A specific implementation (OneDrive) doing something dumb doesn't invalidate the entire paradigm though. Things work just fine elsewhere (Dropbox, Google Drive, Nextcloud, and Seafile are all solutions I've had good experiences with).
Agreed, I’ve been using Dropbox for 15 years with minimal issues. The key is to ensure it’s running and syncing with the proper settings on both machines.
What can get things into a weird state is if both machines are editing the same file while only one of them is actively syncing. But for basic backup and sync, this is extremely rare.
Unlimited strings are a problem. People will use it as storage.
No, I'm not joking. We used to allow arbitrary paths in a cloud API I owned. Within about a month someone had figured out that the cost to store a single byte file was effectively zero, and they could encode arbitrary files into the paths of those things. It wasn't too long before there was a library to do it on Github. We had to put limits on it because otherwise people would store their data in the path, not the file.
I remember someone telling me that S3 used to be similarly abused - people were creating empty files and using S3 like a key-value store somehow, so AWS just jacked up the price of S3 head-object API call to push people back to DynamoDB or whatever.
Not sufficient, unfortunately. The strings for file paths are stored in wholly different infrastructure with wholly different optimizations. It probably lives in your database. You really don't want people just stuffing gigabytes into that, payment or no payment. Odds are you didn't plan your control plane around, "what if someone uses our strings as encoded data?"
In the fine print, only to be used against bad actors (w/guarantee that filenames under x chars would never be charged), or that too problematic? building good faith into policy + "hiding" info...
Reason - to not overcomplicate or give appearance of nickel-and-diming
No, just charge for the amount of storage they use on your server. Not the amount of data you think you’re storing. In non-special cases these will be the same number.
Would there be any engineering/management pushback on the customer side? "we have to write a tiny script", "this is non-standard" / "why are you the only ones who charge us for filenames?"
You expect the files to still be accessible using relative paths. What do you expect to happen if your cloud storage file path is 50 characters long and is mounted in a folder which is 4050 characters long when PATH_MAX is 4096?

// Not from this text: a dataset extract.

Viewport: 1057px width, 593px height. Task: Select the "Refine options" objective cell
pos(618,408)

The sync application itself can handle this using openat(2) or similar and should probably be using that regardless to avoid races.
Ah, I forgot that the maximum path length is usually limited by PATH_MAX, it's the path segment that's usually limited by the filesystem.

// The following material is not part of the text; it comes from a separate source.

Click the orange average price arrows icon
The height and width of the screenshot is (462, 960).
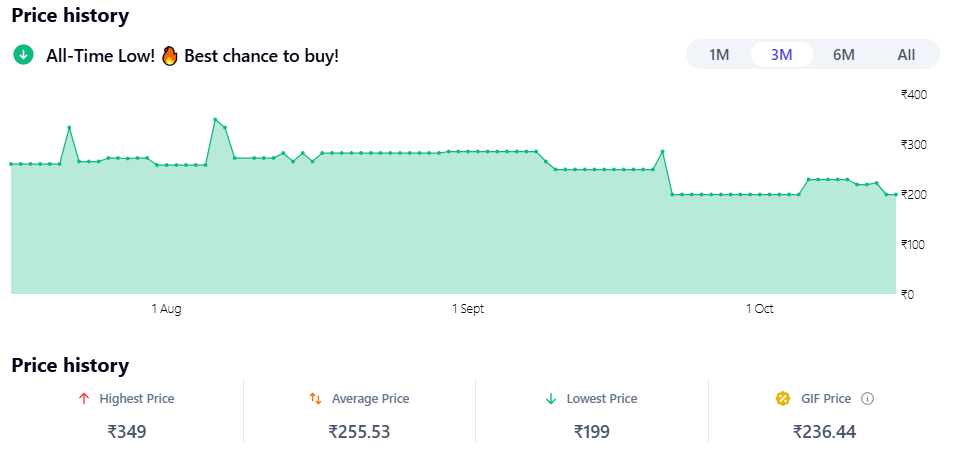pos(315,399)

Point taken, although I still think it's better for cloud storage services to err on the side of compatibility, i.e. what's the lowest common denominator between Linux, macOS, Android, iOS from 10 years ago and Windows 7?
Oh yeah... I remember Windows behaving weirdly when I tried to copy some files with long names into a deeper directory tree. And it was just weird behaviour - no useful error message.
Windows in particular supports at the API level paths tens of thousands of characters long, much longer than Linux. The problem is applications need to explicitly support such paths using the long path syntax, otherwise they're limited to 255 characters.
Except the GNU stuff, which has as a design principle "no arbitrary limits". Meaning no limits at all, not "no sane limits":
Avoid arbitrary limits on the length or number of any data structure, including filenames, lines, files, and symbols, by allocating all data structures dynamically.
I assume they're relying on the OOM Killer and quotas to prevent DoSes all over the place.